By on January 3, 2013

The German car market ended the year with a bang – to the chin. Germany had shrugged-off the European contagion for most of the year, but in December, sales sagged by an unfestive 16.4 percent.
The holiday season could have something to do with the drop. The calendar was perfectly aligned this year, providing the allegedly hard-working Germans with a two week holiday at the expense of only five days taken off. Large parts of the German population were not even in the country, let alone at car dealers.
For the year, sales in Germany are down only 2.9 percent to exactly 3,082,504 units, data courtesy of the Kraftfahrtbundesamt.

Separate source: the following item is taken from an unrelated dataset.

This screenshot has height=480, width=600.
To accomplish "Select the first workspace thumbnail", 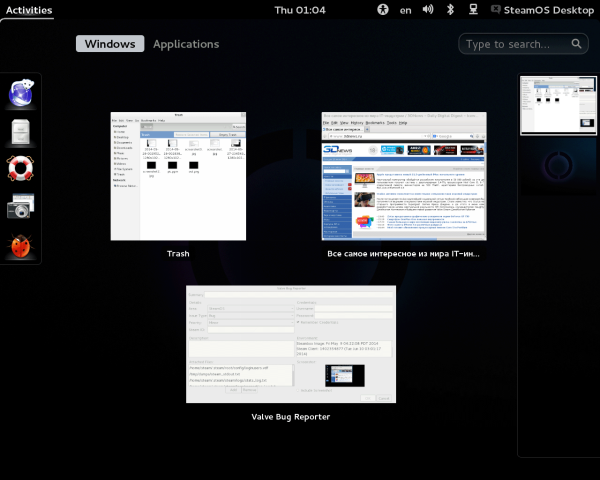I will (x=558, y=105).
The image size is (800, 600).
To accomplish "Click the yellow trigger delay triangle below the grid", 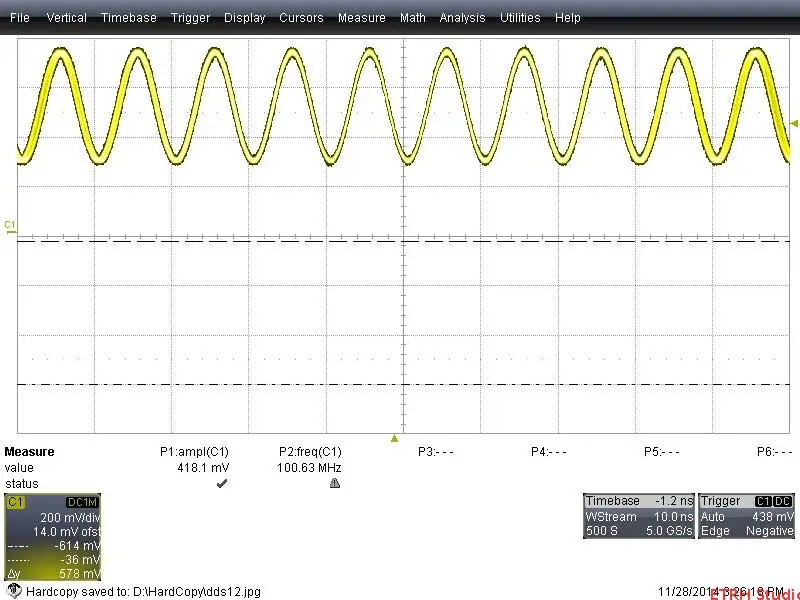I will click(394, 437).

Market leader Volkswagen is down 2 percent for the year, compensated by other group brands: Audi up 6.3 percent, Porsche up 9.8 percent, Skoda up 3.2 percent, SEAT up 15.4 percent.

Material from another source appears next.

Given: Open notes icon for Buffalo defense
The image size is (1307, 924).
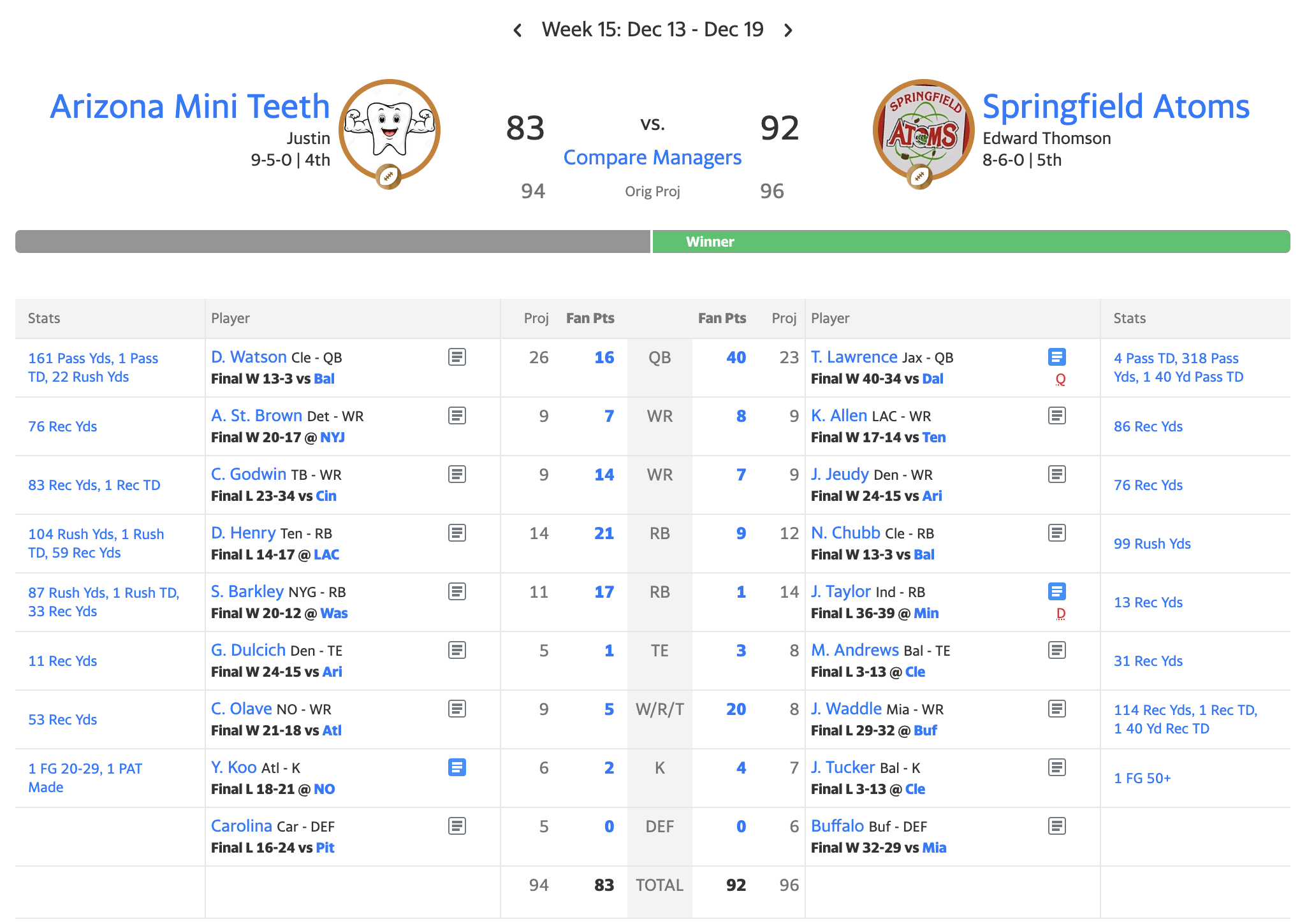Looking at the screenshot, I should click(x=1056, y=826).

Opel’s sales are down 16.1 percent for the year. Ford’s 10.7 percent.


Elsewhere in Europe, Car sales in France, Spain and Italy in 2012 fell to the lowest levels in years, says Reuters.

  • Italy’s car sales were down 22.5 percent in December.  The year ended down19.9 percent to 1.4 million units, their lowest levels since 1979.
  • French car registrations fell 15 percent in December. The full year ended down 14 percent to 1.90 million vehicles.
  • Spain’s December sales contracted 23 percent. The full-year total of 699,589 cars is down 13 percent.